▸ Exercise requirements: Within this material, find every line where the string "Delete" appears, and copy it out.

▬▬▬

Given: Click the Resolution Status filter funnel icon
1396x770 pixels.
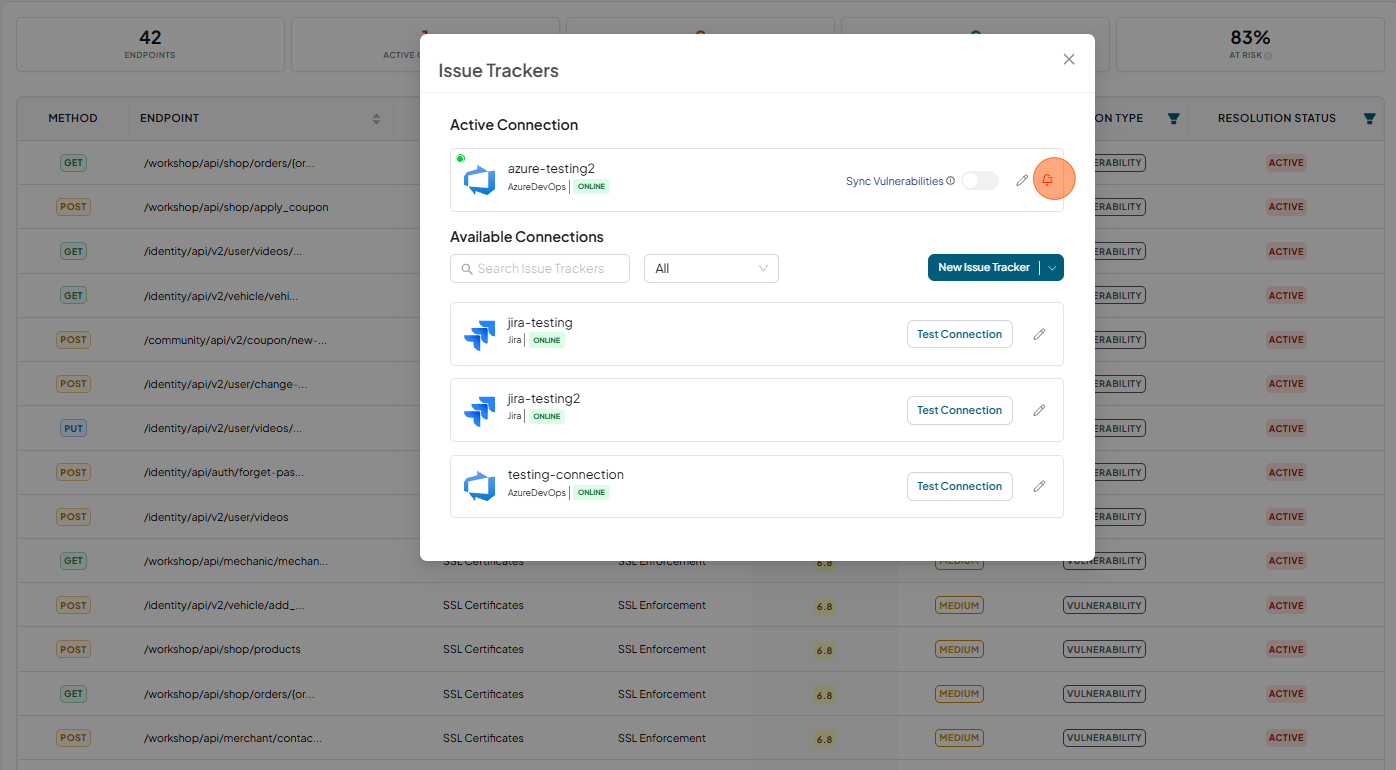Looking at the screenshot, I should pos(1369,118).
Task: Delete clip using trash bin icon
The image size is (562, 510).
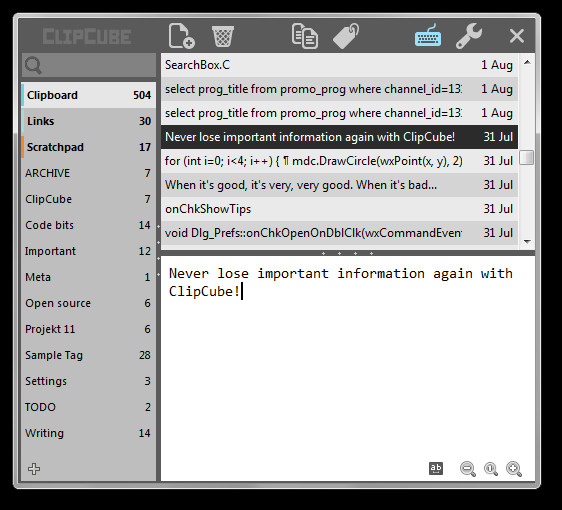Action: click(223, 36)
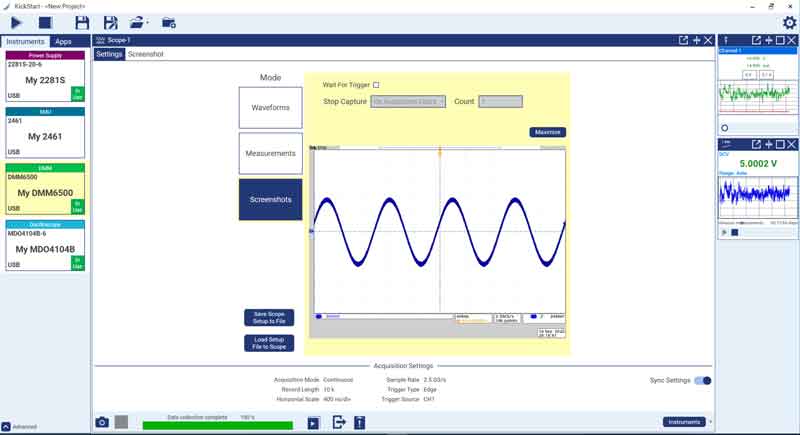This screenshot has height=435, width=800.
Task: Click the Run play icon in top toolbar
Action: click(16, 22)
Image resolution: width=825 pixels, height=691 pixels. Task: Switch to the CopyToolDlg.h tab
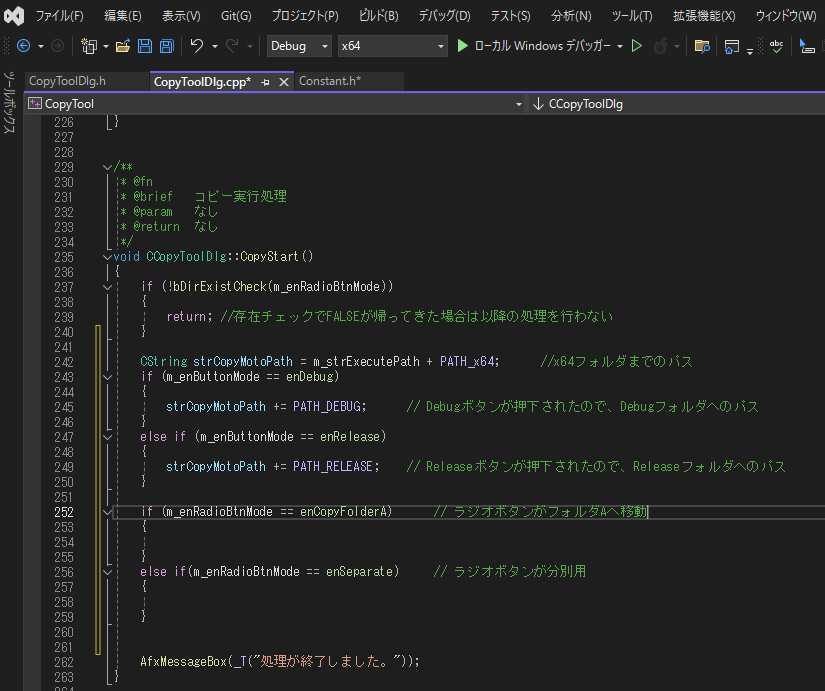click(67, 81)
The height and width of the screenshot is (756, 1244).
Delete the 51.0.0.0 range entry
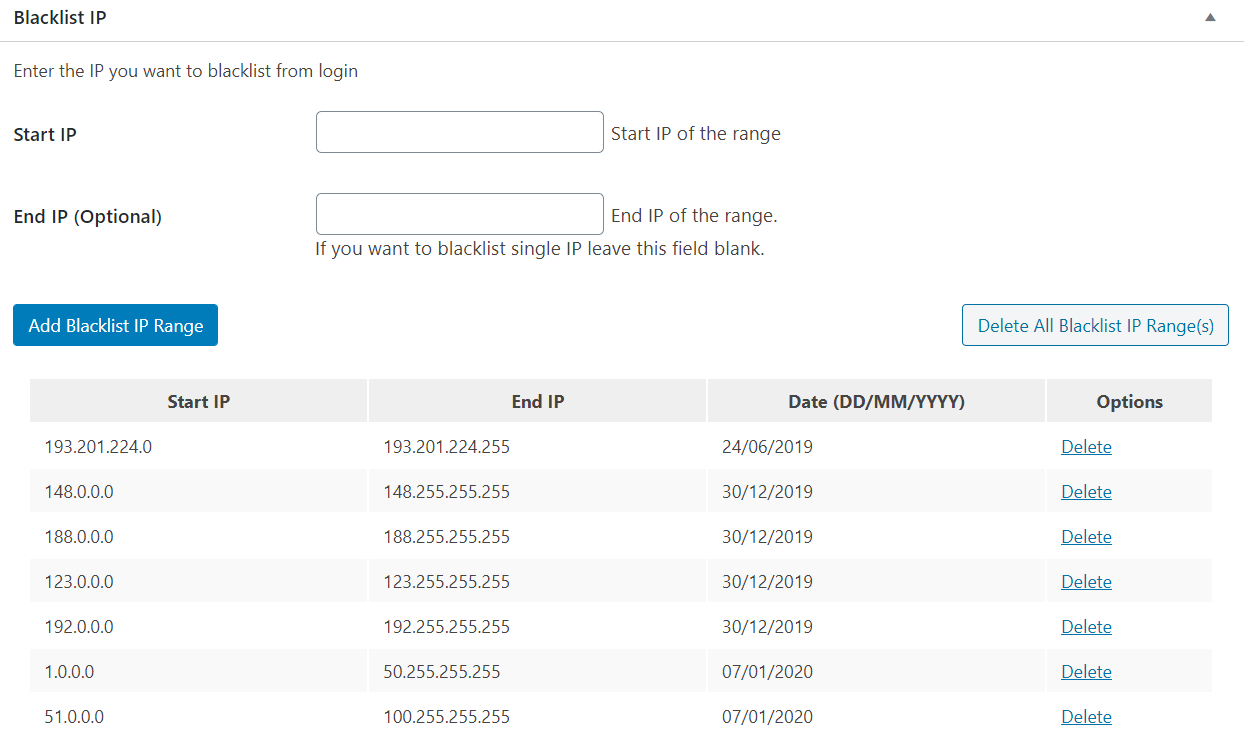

▬▬▬

▸ Solution:
Task: Delete clip using trash bin icon
Delete the 51.0.0.0 range entry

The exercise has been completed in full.